··· Record extracts
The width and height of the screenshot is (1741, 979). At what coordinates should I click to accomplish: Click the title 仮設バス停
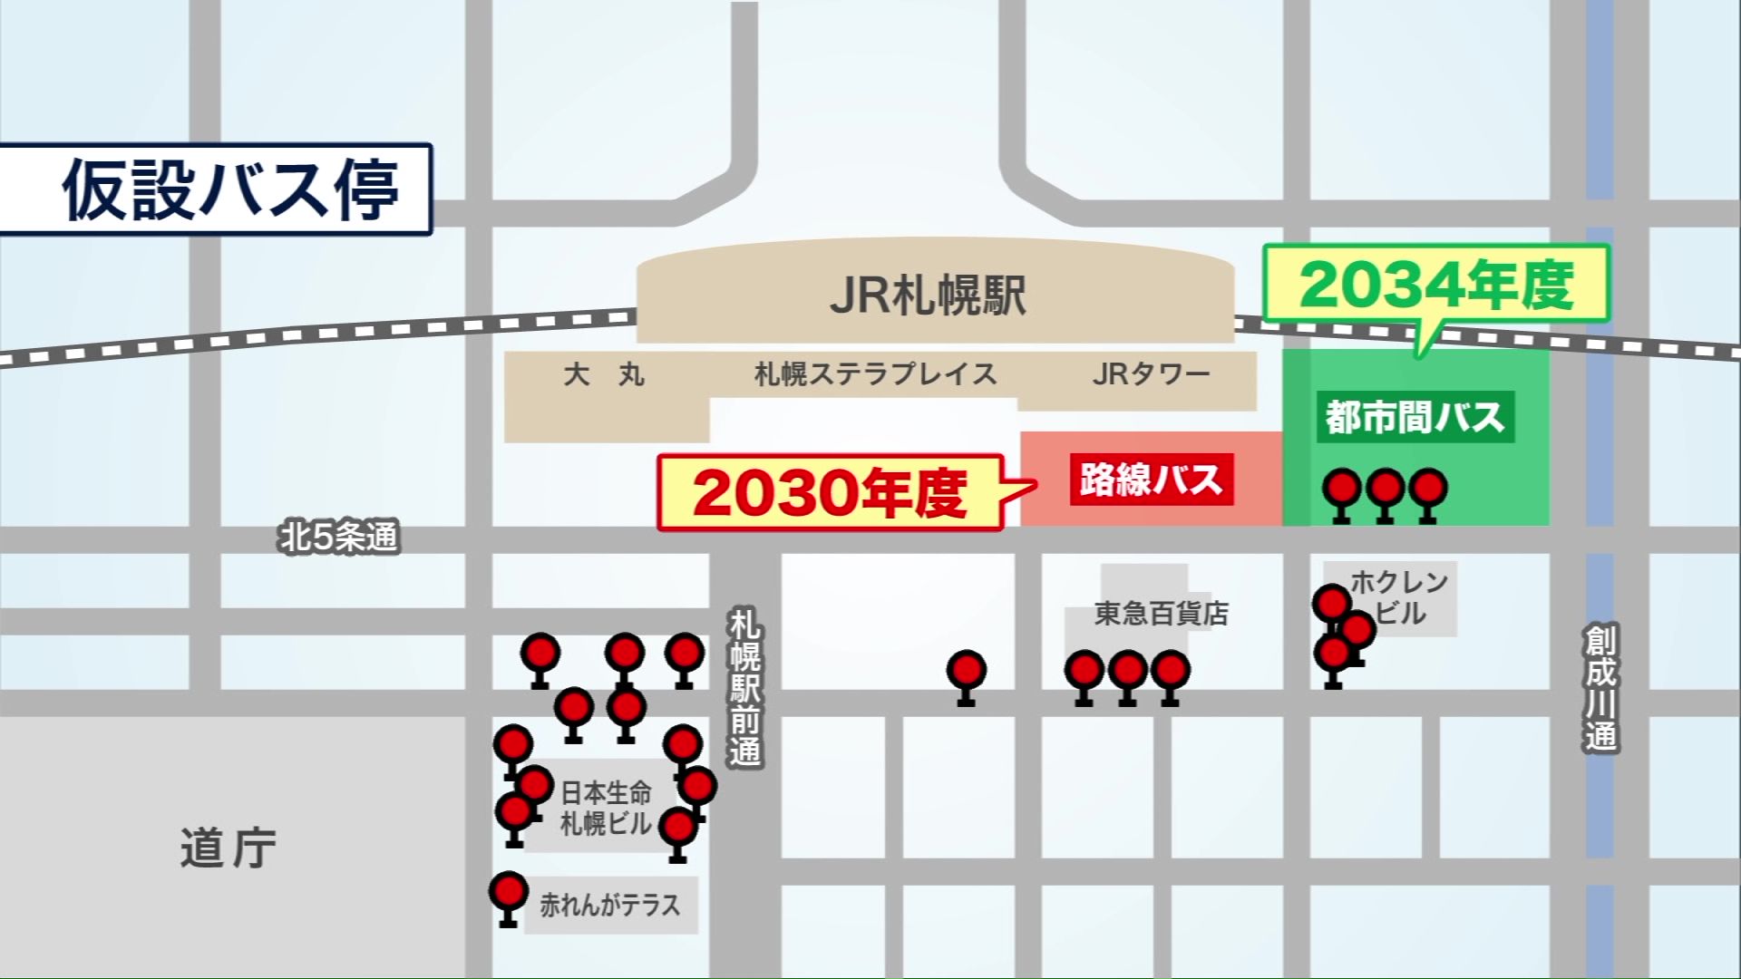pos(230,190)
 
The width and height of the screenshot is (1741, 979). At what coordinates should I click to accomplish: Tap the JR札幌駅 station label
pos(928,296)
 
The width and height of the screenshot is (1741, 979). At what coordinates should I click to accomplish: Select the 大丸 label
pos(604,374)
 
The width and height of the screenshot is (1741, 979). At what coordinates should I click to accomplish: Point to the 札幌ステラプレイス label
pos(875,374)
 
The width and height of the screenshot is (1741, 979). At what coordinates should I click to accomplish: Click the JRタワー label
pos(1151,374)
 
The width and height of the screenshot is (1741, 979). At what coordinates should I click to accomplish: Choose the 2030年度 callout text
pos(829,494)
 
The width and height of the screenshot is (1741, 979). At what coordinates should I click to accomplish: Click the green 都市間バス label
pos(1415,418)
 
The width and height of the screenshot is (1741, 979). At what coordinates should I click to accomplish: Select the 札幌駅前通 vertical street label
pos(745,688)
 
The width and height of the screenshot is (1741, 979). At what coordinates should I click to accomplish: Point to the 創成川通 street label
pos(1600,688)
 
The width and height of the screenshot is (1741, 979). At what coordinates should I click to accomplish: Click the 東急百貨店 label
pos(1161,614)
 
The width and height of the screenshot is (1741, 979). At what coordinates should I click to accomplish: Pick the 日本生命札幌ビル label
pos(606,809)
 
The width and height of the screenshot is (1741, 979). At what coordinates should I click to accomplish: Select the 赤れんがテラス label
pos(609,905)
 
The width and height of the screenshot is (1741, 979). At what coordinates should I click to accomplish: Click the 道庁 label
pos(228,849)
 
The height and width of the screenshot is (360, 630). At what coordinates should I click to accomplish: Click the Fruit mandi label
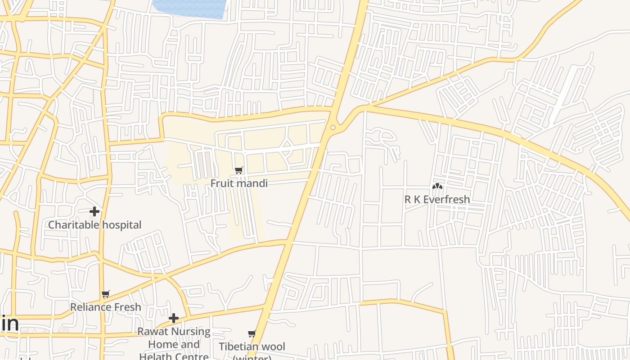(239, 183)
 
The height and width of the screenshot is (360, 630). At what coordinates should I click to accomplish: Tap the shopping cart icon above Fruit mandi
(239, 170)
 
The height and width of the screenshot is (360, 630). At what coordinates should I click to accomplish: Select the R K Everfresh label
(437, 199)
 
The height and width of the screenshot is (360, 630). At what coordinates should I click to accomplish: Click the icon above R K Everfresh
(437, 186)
······
Quote all of the lines above word for word, with their answers, but leave out the pictures.

The width and height of the screenshot is (1741, 979). At what coordinates should I click to accomplish: Click the title 仮設バス停
pos(230,190)
 
The width and height of the screenshot is (1741, 979). At what coordinates should I click to accomplish: Tap the JR札幌駅 station label
pos(928,296)
 
The width and height of the screenshot is (1741, 979). At what coordinates should I click to accomplish: Select the 大丸 label
pos(604,374)
 
The width and height of the screenshot is (1741, 979). At what coordinates should I click to accomplish: Point to the 札幌ステラプレイス label
pos(875,374)
 
The width and height of the screenshot is (1741, 979). At what coordinates should I click to accomplish: Click the JRタワー label
pos(1151,374)
 
The width and height of the screenshot is (1741, 979). At what coordinates should I click to accomplish: Choose the 2030年度 callout text
pos(829,494)
 
The width and height of the screenshot is (1741, 979). At what coordinates should I click to accomplish: Click the green 都市間バス label
pos(1415,418)
 
The width and height of the screenshot is (1741, 979). At what coordinates should I click to accomplish: Select the 札幌駅前通 vertical street label
pos(745,688)
 
The width and height of the screenshot is (1741, 979). At what coordinates should I click to accomplish: Point to the 創成川通 street label
pos(1600,688)
 
The width and height of the screenshot is (1741, 979). At what coordinates should I click to accomplish: Click the 東急百貨店 label
pos(1161,614)
 
The width and height of the screenshot is (1741, 979). At what coordinates should I click to accomplish: Pick the 日本生命札幌ビル label
pos(606,809)
 
The width and height of the screenshot is (1741, 979). At what coordinates should I click to accomplish: Select the 赤れんがテラス label
pos(609,905)
 
The width and height of the screenshot is (1741, 979). At what coordinates should I click to accomplish: Click the 道庁 label
pos(228,849)
 
The height and width of the screenshot is (360, 630). At what coordinates should I click to accomplish: Click the Fruit mandi label
(239, 183)
 
The height and width of the screenshot is (360, 630). At what coordinates should I click to accomplish: Tap the shopping cart icon above Fruit mandi
(239, 170)
 
The height and width of the screenshot is (360, 630). At what coordinates should I click to accomplish: Select the R K Everfresh label
(437, 199)
 
The height and width of the screenshot is (360, 630). At what coordinates should I click to accomplish: Click the icon above R K Everfresh
(437, 186)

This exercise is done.